Posted 18.10.2017 13:14 by Magnus Tvedt
How plans, risks, calculations and documentation seemlessly integrate
If You Have Done It Twice, You Better Digitalize.(Rhyme intended)
Digitalization is on everyone CEO's tongue in the Drilling and Well industry. Service companies wonder how they will show their best tools to the digital well planner. Rig owners wonder how they will match the performance seen in other manufacturing industries. Oil Companies wonder how much cost they can cut from their field development projects. But how do you prepare for the Digital Oilfield, and what is a digital well plan?
Traditionally, we have been making governing documents for people to read. Page up and page down with experience transfer, built on years of best practices, from studying, trying and failing. With the immense amounts of experience logged in governing documents, the challenge for the well planner is to prioritize where to dig deep, and where to go light in the rules and regulations.
Governing documents are for people to followSometimes they do
With digital well planning, we make algorithms and rules for computers to follow. And the case is flipped upside down. No longer are the ruls ment as guidance for the well planner to read, they are written to control the well planning. When you make a rule, it will be followed, computers are nice that way.

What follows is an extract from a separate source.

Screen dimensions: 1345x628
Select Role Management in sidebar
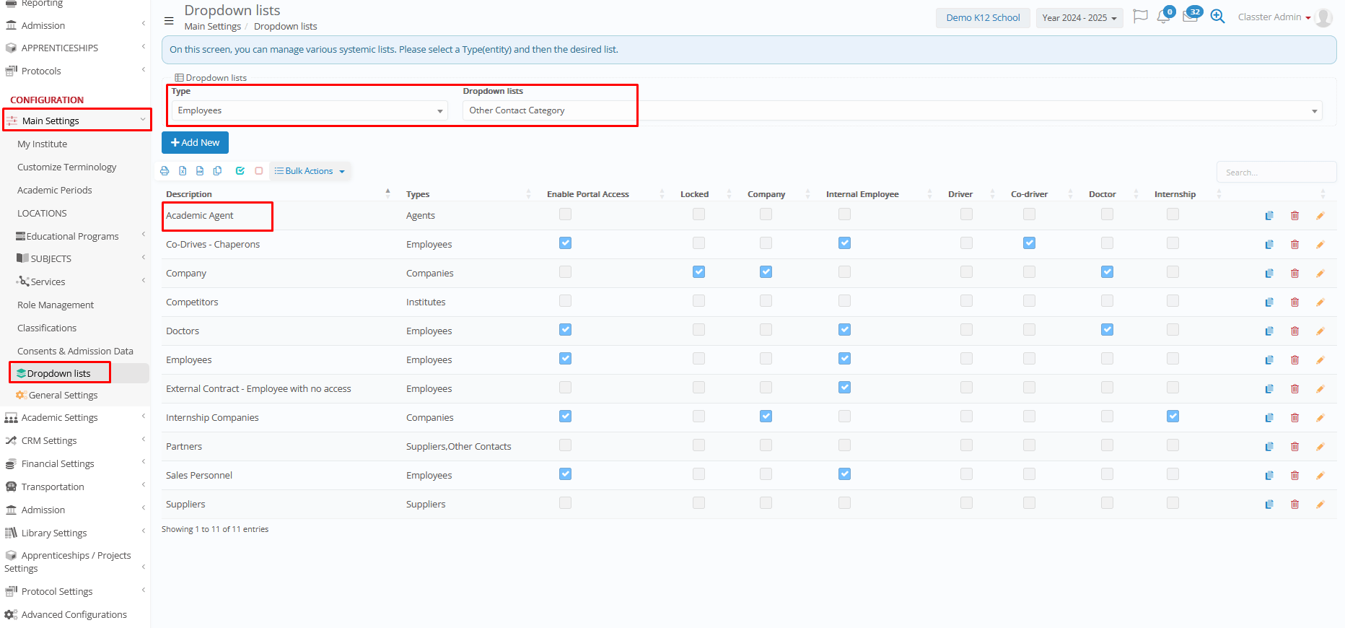click(56, 305)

Algorithms are for computers to followThey always do
A Digital Well Plan is made automatically when a dataset is applied. The dataset consists of all available data for the well, and the computer runs through all relevant algorithms to make plans, risk matrices, schematics, barrier diagrams and decision reports
When data change (and they do all the time), the model updates continuously, and gives a transparent overview of the well plan. As long as there is an algorithm, the result is updated. Cost estimates, detailed operational procedures, section depths are all live updated when a change occurs
This have been a long accepted truth on the drill floor, and it is valid. Drilling and well operations are complex, and the cost of failure by far overruns the cost of people in the decision loop
But with digital operations, you move the well planners into a quiet room, and you write out algorithms for operations you know or expect to occur. In a calm, open environment, you ensure transparent decisions based on clear parameters
The computer can take in enormous datasets and map all of the data points to a decision matrix, so when changes occur during drilling or planning, you will always get the full picture.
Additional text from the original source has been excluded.